Además, tenemos varios jueces y magistrados que ven la rendición de cuentas como un informe de estadísticas sobre causas ingresadas, resueltas y pendientes o como un acto protocolario celebrado al final del año, y no como una acción constante, del día a día, para dar cuenta de lo que se hace, de cómo se hace y de cuáles son las calidades de quien lo hace.
Y ni qué decir de la baja probabilidad de detección y/o penalización de las conductas corruptas (S) en la Rama Judicial. El fuero del que gozan los magistrados de las Altas Cortes, inicialmente planteado como una garantía para que estos funcionarios cumplan sus funciones sin presiones indebidas, y el hecho de que sus casos deban ir a la Comisión de Acusaciones de la Cámara de Representantes, hacen que la probabilidad de detección y penalización de sus conductas corruptas disminuya de manera dramática. Tanto así, que se ha vuelto común el uso de la expresión “Comisión de Absoluciones” para referirse a tan inoperante comisión.

(Datos de elementos y de posición del texto)
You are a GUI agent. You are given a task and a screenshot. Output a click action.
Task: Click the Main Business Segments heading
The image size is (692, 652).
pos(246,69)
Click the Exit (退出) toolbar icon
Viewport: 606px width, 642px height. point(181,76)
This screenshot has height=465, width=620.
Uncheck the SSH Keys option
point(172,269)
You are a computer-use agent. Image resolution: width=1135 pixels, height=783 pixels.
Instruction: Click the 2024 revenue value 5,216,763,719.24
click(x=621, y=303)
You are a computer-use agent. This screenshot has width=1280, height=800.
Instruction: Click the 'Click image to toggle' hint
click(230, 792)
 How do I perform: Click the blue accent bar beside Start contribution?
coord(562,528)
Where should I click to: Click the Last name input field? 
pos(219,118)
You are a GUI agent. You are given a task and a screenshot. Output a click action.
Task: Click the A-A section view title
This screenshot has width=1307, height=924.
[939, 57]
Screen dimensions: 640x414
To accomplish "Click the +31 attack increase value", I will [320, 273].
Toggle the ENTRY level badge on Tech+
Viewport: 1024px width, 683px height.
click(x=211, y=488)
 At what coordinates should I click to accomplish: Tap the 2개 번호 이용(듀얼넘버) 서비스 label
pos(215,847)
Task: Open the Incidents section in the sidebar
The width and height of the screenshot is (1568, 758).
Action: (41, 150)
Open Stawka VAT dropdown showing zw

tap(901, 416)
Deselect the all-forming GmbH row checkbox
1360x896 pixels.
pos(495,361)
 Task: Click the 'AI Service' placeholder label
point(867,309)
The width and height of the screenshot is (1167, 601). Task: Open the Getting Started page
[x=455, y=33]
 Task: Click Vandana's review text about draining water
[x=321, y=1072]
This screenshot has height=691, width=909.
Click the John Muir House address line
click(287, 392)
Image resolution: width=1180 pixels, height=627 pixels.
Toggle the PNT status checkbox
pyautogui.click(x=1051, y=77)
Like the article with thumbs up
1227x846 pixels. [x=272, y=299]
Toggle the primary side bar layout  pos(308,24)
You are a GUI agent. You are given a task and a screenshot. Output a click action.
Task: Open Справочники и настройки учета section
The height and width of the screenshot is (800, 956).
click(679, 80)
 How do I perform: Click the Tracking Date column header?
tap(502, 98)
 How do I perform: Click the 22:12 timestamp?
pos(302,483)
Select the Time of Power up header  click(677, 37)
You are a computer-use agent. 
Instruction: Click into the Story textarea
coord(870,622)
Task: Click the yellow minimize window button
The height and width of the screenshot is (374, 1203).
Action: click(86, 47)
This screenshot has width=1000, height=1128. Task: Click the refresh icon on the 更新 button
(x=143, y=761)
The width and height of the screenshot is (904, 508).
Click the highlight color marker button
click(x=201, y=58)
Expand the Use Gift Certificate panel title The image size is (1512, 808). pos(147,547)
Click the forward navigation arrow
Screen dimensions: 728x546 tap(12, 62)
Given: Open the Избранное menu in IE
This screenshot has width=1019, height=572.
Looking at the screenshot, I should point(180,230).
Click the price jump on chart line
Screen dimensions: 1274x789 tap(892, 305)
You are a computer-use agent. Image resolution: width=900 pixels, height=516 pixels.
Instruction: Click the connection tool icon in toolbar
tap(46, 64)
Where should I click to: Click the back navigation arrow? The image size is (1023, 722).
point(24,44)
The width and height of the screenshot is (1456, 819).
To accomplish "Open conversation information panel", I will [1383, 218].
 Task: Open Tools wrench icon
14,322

* [CONSIGNA]
Responda, según el texto extraído:
(a) ¿Cómo ven la rendición de cuentas varios jueces y magistrados?
(b) ¿A qué instancia deben ir los casos de los magistrados de las Altas Cortes?
(c) ¿Qué expresión se ha vuelto común para referirse a esa instancia?

* [SOLUCIÓN PROPUESTA]
(a) La ven como un informe de estadísticas sobre causas ingresadas, resueltas y pendientes, o como un acto protocolario celebrado al final del año, y no como una acción constante, del día a día.
(b) A la Comisión de Acusaciones de la Cámara de Representantes.
(c) “Comisión de Absoluciones”.